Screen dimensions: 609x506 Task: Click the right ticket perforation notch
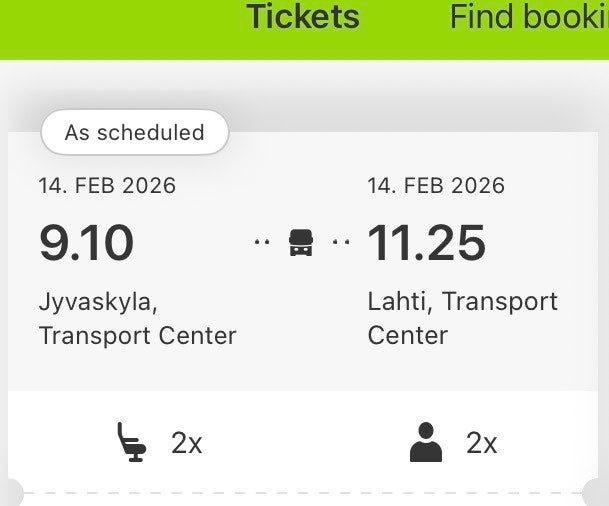click(598, 493)
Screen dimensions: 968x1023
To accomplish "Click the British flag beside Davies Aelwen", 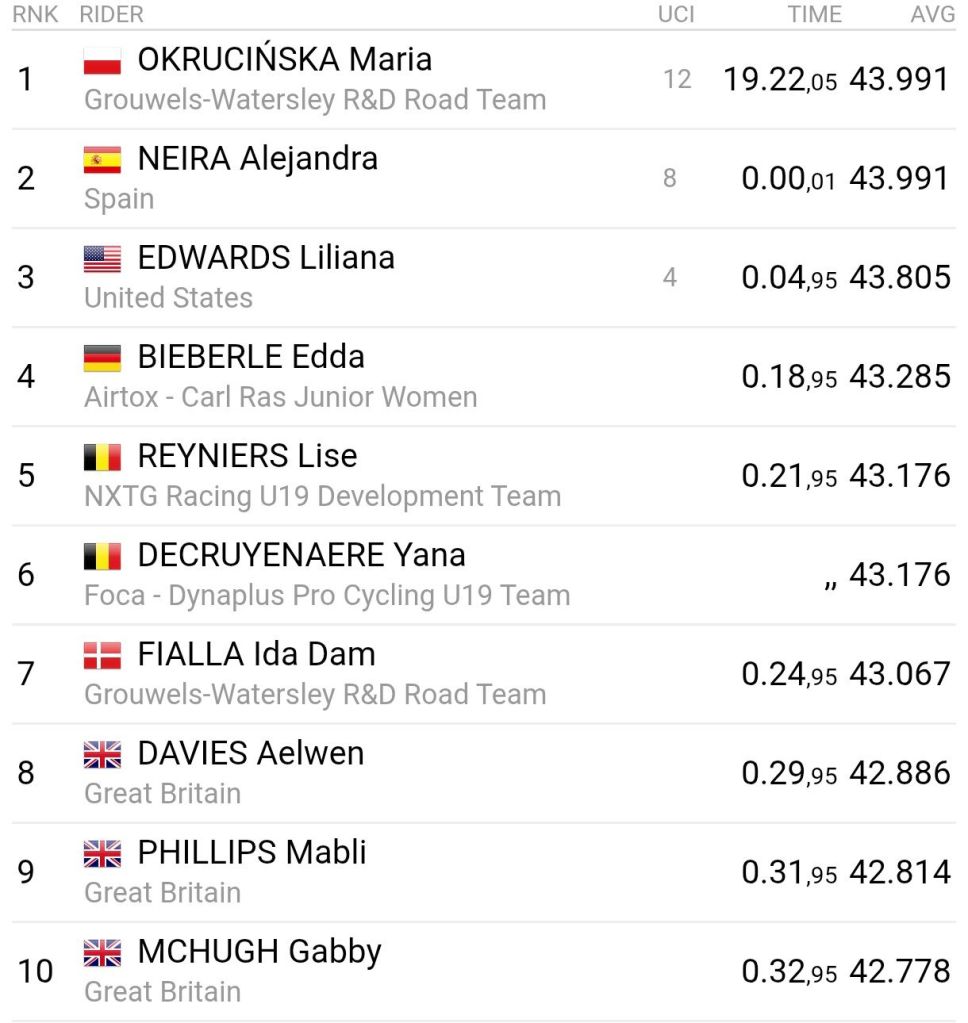I will pyautogui.click(x=102, y=754).
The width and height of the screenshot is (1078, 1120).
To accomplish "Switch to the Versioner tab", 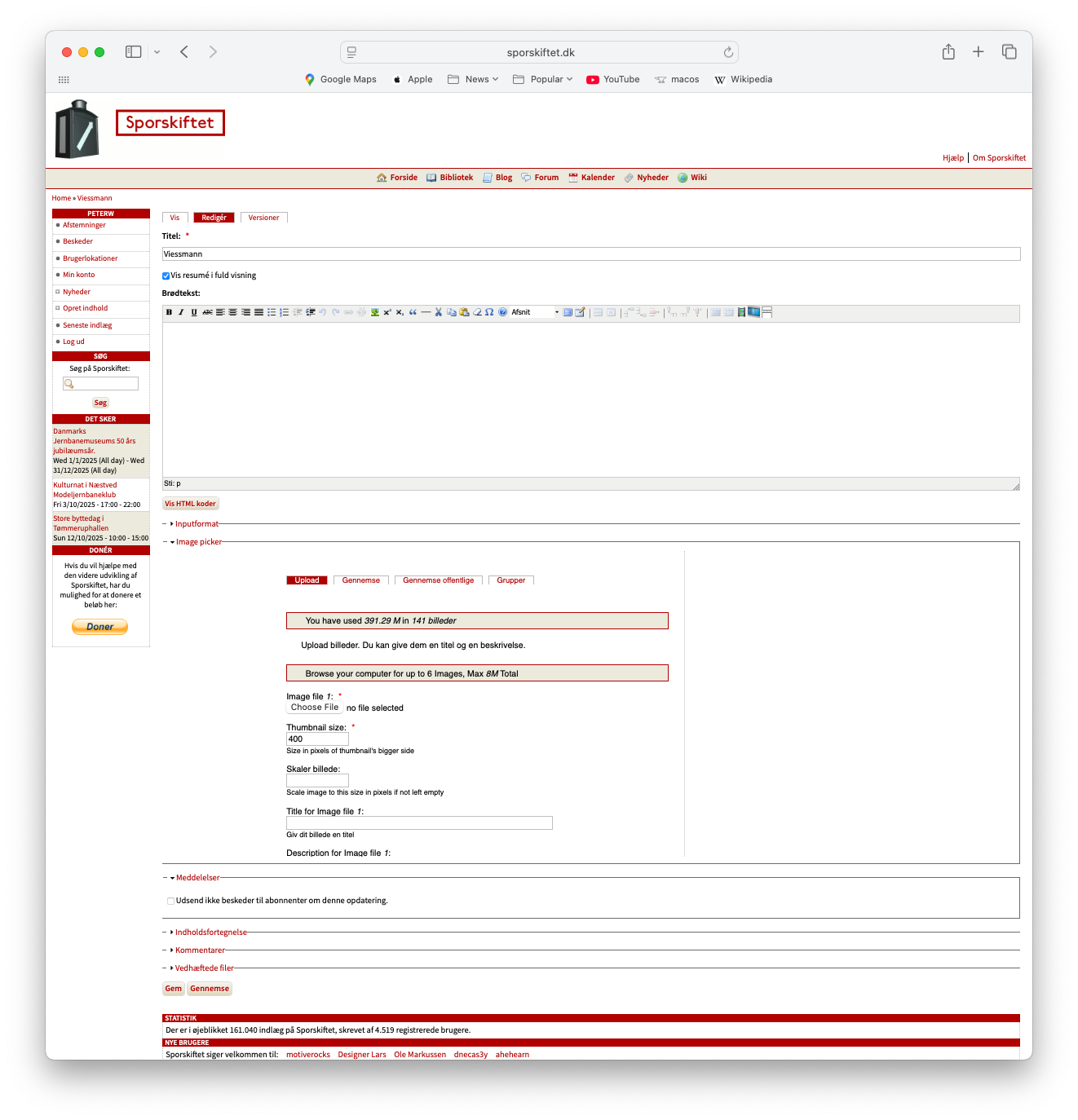I will click(x=263, y=218).
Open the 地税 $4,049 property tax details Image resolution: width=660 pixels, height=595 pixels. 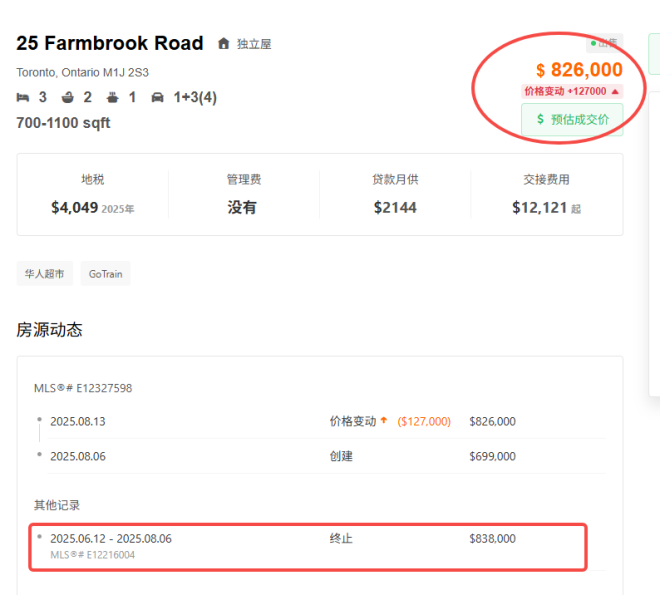[x=92, y=195]
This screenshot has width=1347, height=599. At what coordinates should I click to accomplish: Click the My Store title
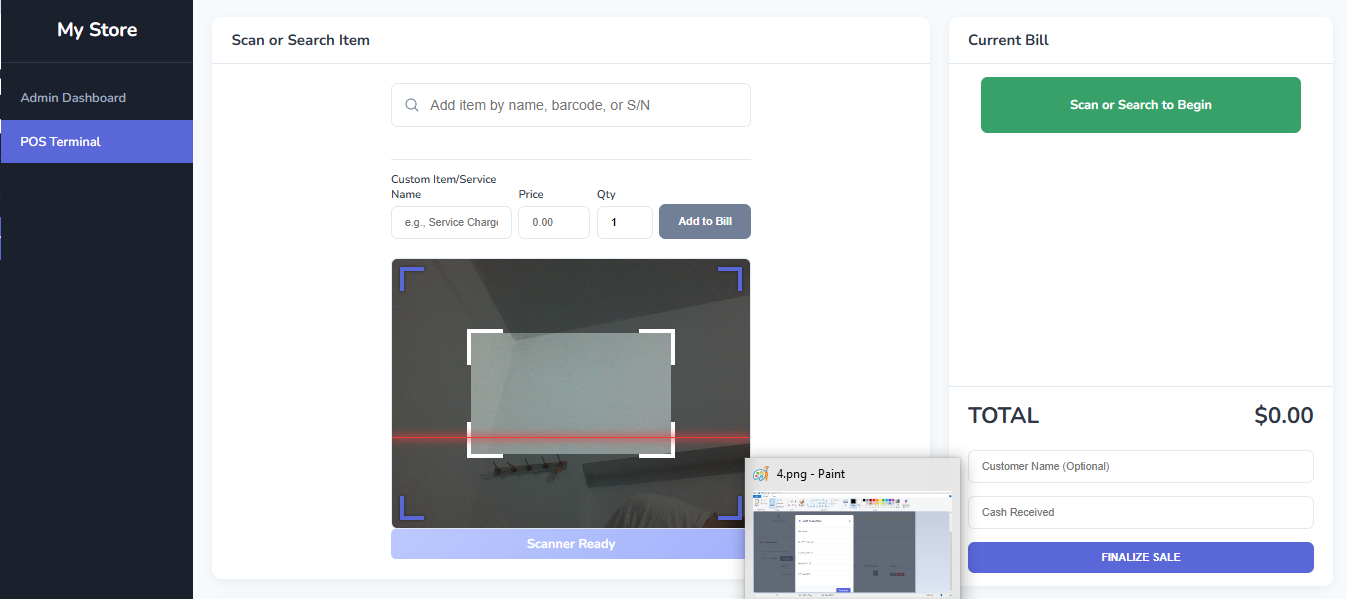pos(97,30)
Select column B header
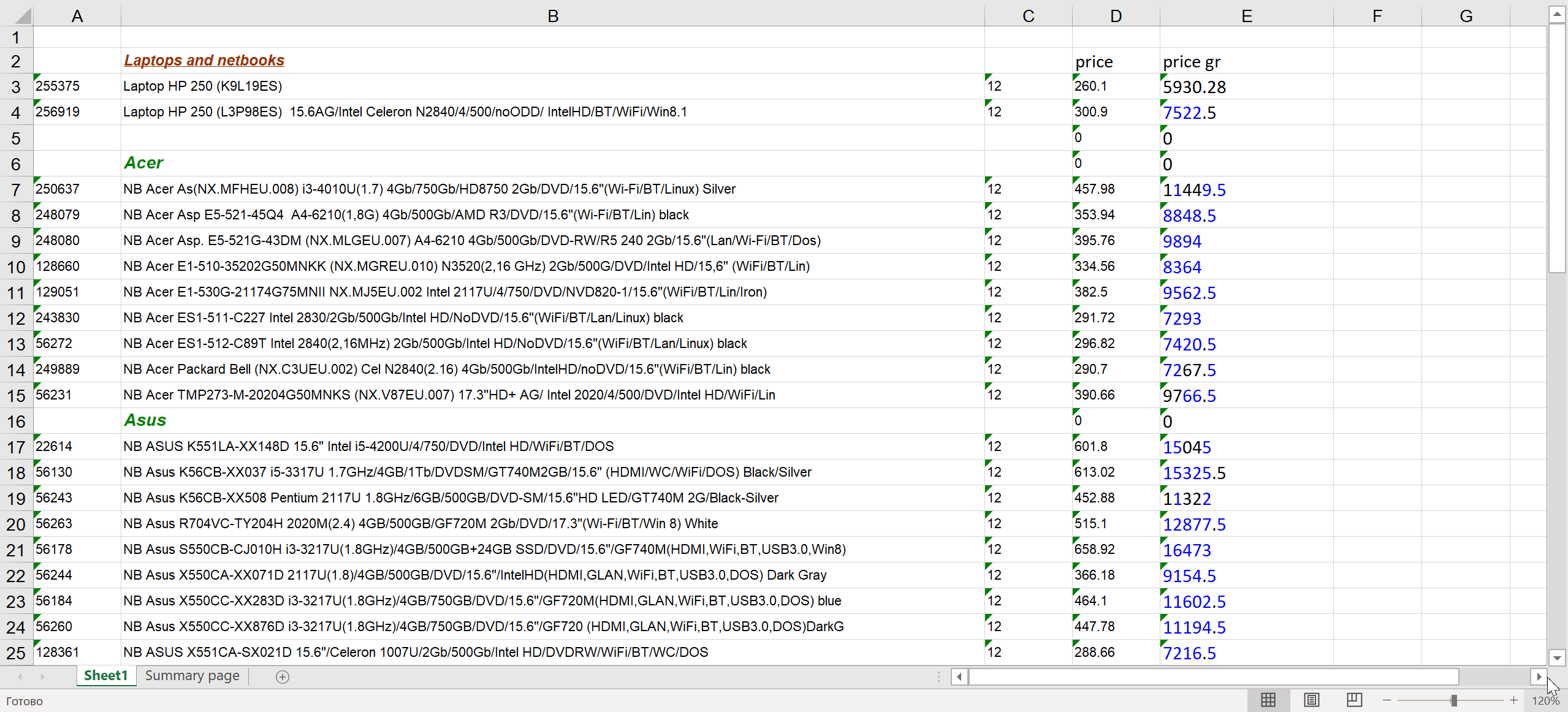1568x712 pixels. 552,16
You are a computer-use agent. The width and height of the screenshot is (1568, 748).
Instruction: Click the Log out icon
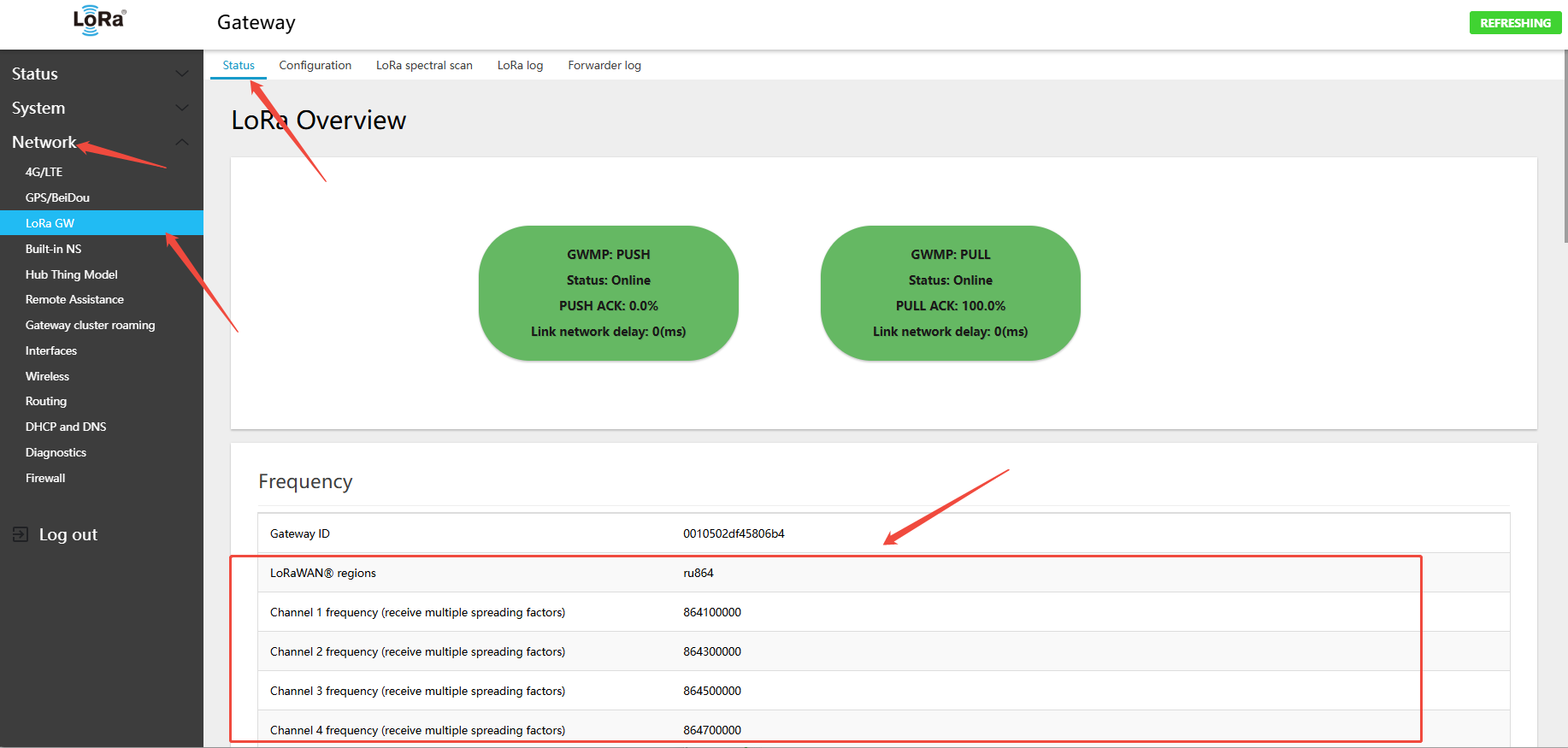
———
Can you copy out, word for word, the stretch of the listing from the line containing "You are a computer-use" through the end of the listing, leaving out the pictures?

ANSWER FOR THE TASK:
You are a computer-use agent. The width and height of the screenshot is (1568, 748).
Instruction: Click the Log out icon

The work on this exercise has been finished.